Textauszug =
News

EuGH: EU-US-Datenschutzschild – kein angemessener Schutz

Bearbeiter: Barbara Tuma

DSGVO: Art 44 ff

Die Prüfung des Beschlusses 2010/87 der Kommisssion über Standardvertragsklauseln anhand der Charta der Grundrechte der Europäischen Union (GRC) hat nichts ergeben, was seine Gültigkeit berühren könnte. Der Beschluss enthält nämlich wirksame Mechanismen, die in der Praxis gewährleisten können, dass das Schutzniveau des Unionsrechts eingehalten wird und Datenübermittlungen ausgesetzt oder verboten werden, wenn gegen diese Klauseln verstoßen wird oder ihre Einhaltung unmöglich ist.

Arbeitsanweisungen =
[1] Welcher Beschluss über Standardvertragsklauseln wurde laut der Meldung zum EU-US-Datenschutzschild anhand der Charta der Grundrechte der Europäischen Union geprüft?
[2] Übersetze aus der Meldung zum EU-US-Datenschutzschild den folgenden Satz ins Englische: „Der Beschluss enthält nämlich wirksame Mechanismen, die in der Praxis gewährleisten können, dass das Schutzniveau des Unionsrechts eingehalten wird und Datenübermittlungen ausgesetzt oder verboten werden, wenn gegen diese Klauseln verstoßen wird oder ihre Einhaltung unmöglich ist.“
[3] Führe die Meldung zum EU-US-Datenschutzschild im Anschluss an ihren letzten Satz fort.
Die Daten haben mit der Meldung zum EU-US-Datenschutzschild nichts zu tun.

Datenabschnitt =

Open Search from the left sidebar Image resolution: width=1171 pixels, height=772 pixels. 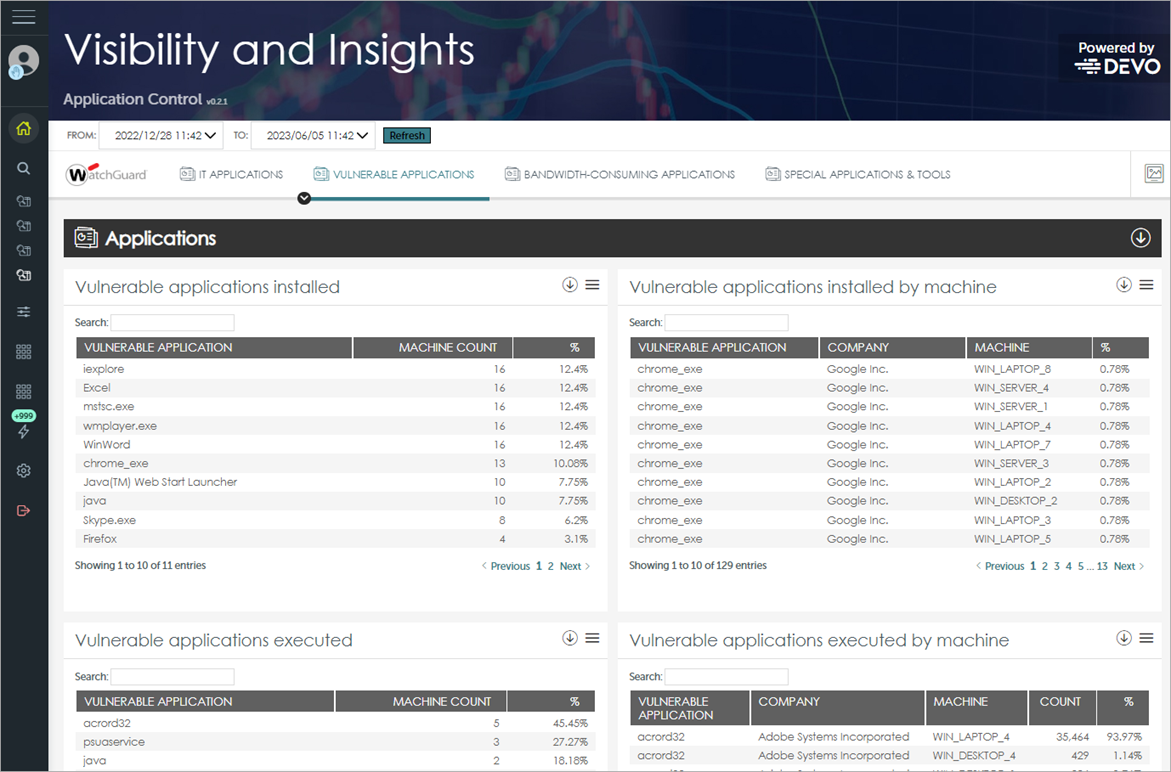click(23, 168)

Lösungen =
[1] Der Beschluss 2010/87.

[2] The decision in fact contains effective mechanisms that can ensure in practice that the level of protection required by EU law is complied with and that data transfers are suspended or prohibited if these clauses are breached or compliance with them is impossible.

[3]
Den EU-US-Privacy Shield-Beschluss 2016/1250 der Kommisssion erklärt der EuGH hingegen für ungültig: Die Überwachungsprogramme der amerikanischen Behörden sind nicht auf das zwingend erforderliche Maß beschränkt und der vorgesehene Ombudsmechanismus garantiert nicht die Unabhängigkeit der Ombudsperson und gewährleistet auch nicht, dass die Ombudsperson ermächtigt wäre, gegenüber den amerikanischen Nachrichtendiensten verbindliche Entscheidungen zu erlassen.

EuGH 16. 7. 2020, C-311/18, Facebook Ireland und Schrems

Ausgangslage

Zu einem irischen Vorabentscheidungsersuchen.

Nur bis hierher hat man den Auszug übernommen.